§ DATA SUPPLIED
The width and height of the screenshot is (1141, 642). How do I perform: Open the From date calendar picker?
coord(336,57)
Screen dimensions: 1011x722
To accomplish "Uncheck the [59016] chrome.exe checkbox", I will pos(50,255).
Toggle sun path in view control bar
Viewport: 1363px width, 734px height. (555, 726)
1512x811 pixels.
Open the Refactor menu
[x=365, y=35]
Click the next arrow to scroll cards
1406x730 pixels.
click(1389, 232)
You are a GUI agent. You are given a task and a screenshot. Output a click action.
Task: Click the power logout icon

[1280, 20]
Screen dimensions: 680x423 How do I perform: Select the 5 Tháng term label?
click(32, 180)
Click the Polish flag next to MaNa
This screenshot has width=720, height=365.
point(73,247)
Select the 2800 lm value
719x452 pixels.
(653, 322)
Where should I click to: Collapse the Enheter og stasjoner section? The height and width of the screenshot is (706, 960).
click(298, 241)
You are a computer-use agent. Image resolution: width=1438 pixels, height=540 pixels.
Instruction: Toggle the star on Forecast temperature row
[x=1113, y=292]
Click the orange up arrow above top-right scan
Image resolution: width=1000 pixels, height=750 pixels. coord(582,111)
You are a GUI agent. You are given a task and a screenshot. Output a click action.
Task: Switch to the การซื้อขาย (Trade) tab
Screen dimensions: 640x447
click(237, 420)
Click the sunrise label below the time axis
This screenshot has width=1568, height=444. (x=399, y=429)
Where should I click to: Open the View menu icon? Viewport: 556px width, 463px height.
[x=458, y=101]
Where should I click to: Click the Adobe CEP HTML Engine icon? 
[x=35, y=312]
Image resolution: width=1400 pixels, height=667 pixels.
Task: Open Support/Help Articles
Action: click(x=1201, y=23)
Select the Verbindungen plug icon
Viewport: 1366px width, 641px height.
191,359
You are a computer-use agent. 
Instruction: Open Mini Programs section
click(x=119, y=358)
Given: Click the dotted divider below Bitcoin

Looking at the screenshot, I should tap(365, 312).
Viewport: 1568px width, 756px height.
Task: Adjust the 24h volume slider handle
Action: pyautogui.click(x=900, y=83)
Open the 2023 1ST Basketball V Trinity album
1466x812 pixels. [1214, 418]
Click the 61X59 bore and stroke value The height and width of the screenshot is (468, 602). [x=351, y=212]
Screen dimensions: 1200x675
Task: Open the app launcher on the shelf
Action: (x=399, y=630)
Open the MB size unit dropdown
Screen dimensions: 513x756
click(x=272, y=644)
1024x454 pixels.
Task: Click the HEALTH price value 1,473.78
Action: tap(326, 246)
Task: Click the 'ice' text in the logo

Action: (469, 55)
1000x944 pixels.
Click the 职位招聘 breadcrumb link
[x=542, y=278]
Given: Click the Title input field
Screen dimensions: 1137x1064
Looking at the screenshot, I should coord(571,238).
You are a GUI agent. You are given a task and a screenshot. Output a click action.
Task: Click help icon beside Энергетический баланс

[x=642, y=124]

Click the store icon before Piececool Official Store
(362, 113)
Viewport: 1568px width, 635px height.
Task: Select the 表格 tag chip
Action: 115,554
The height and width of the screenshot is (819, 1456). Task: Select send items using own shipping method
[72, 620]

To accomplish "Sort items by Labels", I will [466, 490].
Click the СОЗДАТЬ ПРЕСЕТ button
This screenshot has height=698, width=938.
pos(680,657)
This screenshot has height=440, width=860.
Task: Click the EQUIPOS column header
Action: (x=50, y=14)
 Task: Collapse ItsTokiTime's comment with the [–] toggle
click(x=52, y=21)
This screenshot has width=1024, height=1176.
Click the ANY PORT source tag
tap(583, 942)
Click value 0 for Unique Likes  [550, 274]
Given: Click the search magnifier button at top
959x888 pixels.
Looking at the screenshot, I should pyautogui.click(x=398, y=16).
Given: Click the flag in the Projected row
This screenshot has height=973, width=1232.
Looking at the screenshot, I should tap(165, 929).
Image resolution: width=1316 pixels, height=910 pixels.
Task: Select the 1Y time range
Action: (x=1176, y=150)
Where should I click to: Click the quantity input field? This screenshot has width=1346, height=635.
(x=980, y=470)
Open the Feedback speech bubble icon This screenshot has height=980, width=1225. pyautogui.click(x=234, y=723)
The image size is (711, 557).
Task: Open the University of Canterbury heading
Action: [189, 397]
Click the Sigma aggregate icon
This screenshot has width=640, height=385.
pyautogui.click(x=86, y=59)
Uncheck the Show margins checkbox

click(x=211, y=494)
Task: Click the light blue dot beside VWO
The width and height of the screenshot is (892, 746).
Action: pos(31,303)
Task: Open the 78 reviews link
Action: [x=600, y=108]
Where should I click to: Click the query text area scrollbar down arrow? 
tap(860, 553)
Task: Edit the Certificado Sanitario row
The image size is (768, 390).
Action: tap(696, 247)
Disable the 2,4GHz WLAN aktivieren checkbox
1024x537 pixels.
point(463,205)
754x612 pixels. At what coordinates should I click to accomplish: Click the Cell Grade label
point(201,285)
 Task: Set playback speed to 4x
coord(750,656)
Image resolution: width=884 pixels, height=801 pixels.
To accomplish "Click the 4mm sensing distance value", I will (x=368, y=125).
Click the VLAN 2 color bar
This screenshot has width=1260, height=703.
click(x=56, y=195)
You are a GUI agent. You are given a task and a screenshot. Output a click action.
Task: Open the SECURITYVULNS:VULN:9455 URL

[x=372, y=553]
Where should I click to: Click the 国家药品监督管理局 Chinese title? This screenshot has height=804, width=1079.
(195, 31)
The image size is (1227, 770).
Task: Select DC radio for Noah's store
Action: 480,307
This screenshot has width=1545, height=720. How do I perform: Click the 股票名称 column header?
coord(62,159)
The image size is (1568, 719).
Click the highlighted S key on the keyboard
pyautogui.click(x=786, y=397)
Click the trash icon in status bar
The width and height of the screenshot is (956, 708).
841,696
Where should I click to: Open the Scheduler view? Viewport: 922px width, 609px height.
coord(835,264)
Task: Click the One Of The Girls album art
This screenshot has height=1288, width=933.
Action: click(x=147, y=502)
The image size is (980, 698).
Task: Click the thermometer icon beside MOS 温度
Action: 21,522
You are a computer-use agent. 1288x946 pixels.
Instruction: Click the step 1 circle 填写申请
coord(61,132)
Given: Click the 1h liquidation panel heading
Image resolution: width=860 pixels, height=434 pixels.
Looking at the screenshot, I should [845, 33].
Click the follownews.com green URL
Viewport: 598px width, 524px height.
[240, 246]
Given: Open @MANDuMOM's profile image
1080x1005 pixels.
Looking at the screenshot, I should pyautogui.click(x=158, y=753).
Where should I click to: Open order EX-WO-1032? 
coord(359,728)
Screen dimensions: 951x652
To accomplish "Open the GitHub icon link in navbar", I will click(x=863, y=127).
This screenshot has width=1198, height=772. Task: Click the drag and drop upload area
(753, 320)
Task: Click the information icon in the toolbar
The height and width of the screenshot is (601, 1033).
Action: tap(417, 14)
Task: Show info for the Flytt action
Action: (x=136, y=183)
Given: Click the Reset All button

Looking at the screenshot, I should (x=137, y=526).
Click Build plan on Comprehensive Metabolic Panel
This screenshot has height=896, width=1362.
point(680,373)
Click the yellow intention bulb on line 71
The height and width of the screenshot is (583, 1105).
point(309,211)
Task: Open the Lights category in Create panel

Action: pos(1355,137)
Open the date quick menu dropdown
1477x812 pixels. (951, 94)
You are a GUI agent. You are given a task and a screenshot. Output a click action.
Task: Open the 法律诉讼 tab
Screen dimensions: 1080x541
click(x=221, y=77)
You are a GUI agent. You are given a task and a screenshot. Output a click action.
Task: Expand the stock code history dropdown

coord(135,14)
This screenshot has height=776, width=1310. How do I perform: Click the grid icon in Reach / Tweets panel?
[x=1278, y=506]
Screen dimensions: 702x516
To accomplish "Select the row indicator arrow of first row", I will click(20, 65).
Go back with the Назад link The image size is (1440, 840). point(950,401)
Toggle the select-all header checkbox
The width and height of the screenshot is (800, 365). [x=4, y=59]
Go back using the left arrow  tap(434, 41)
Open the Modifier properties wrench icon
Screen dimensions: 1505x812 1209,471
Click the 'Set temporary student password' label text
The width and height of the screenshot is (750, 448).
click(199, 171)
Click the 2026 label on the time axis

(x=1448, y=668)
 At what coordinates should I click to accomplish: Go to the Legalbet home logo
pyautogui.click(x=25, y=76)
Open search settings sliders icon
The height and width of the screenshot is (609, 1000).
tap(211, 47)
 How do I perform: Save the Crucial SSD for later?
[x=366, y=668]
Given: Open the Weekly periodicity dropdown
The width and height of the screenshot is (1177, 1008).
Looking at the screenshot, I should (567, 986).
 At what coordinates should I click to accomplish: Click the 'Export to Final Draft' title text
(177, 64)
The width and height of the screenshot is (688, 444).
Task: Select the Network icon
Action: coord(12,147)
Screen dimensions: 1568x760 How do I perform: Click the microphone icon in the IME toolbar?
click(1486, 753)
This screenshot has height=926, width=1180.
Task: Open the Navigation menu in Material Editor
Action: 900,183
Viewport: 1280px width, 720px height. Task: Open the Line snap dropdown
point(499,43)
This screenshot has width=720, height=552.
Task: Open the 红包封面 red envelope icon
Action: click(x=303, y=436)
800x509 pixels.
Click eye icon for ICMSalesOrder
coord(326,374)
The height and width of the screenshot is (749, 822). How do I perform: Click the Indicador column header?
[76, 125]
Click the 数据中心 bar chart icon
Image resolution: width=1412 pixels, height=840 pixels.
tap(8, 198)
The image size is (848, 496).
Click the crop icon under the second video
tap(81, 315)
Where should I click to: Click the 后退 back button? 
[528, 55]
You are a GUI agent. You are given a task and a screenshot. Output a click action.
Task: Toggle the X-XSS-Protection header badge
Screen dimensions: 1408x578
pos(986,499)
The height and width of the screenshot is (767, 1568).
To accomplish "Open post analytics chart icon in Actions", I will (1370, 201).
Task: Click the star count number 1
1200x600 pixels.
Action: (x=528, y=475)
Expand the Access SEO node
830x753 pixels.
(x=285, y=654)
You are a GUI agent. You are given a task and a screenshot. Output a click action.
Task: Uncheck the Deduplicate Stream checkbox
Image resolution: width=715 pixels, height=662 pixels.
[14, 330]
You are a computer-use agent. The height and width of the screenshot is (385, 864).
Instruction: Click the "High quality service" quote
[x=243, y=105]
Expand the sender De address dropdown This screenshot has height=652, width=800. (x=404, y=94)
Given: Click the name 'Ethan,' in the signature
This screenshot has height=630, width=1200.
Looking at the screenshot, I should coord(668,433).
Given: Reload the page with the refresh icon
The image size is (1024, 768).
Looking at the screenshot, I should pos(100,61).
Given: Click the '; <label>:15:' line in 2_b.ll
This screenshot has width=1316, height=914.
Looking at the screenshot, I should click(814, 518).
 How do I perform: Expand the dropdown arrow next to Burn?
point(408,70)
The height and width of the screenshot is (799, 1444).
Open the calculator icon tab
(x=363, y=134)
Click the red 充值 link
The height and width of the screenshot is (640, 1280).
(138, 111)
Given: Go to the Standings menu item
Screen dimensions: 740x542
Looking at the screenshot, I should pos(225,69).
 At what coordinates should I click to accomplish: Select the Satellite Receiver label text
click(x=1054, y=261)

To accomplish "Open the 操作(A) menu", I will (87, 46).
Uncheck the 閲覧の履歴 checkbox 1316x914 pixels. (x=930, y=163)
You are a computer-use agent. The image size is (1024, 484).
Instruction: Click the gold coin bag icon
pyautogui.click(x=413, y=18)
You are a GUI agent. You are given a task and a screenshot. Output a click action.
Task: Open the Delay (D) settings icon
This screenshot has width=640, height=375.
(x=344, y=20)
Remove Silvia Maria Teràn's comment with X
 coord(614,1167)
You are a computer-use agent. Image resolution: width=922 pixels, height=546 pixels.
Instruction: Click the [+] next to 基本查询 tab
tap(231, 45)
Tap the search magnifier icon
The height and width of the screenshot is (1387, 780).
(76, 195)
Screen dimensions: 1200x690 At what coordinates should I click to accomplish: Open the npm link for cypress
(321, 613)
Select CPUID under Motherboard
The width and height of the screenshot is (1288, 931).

§ YOUR GOAL
Within the entries above, some lines may contain "settings". Report how many, and nothing else.

§ RESPONSE AREA
2